On Mon, Jul 8, 2013 at 11:42 AM, Zach Beane xach@xach.com wrote:
Faré fahree@gmail.com writes:
As for stripping the /, currently it's done by the individual functions in *system-definition-search-functions* by calling primary-system-name.
I think this could be moved into search-for-system-definition by wrapping coerce-name in primary-system-name.
One issue I see with this is that some s-f-s-d handlers might be sensitive to the full name rather than to the primary system name, and always loading base on the primary name only drops the information about which specific subsystem one is looking for.
The current solution is for each s-d-s-f function to do its own thing. This is most flexible, but requires all clients of s-d-s-f to be updated to support this feature.

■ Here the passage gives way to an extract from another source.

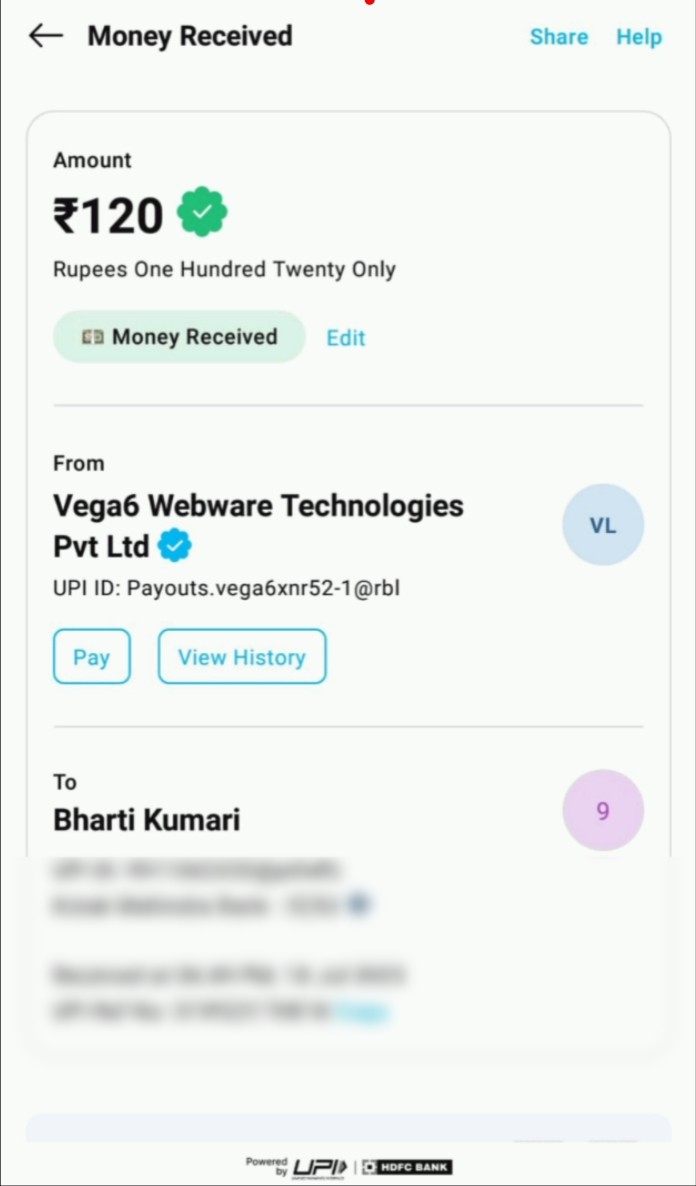Open View History for Vega6
The width and height of the screenshot is (696, 1186).
(242, 657)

One solution proposed by Zach is that if and when we realize that normalizing to primary system name is always the right thing to do, this can be moved up the call chain — but is it the case? Zach seems to think so, but at least I'm not convinced.
Another solution, that Zach proposed in a previous email, was to search for the full name, then the primary name as a fallback. This is somewhat quirky and makes the semantics of system naming more complex, but probably works automatically in the most cases.
Yet another solution might be to always look for the primary name first and load the system definition, then look for the full name if different. This makes the semantics more regular, though a bit more expensive.
I admit picked the current solution was the most straightforward to implement, and most open to future improvements.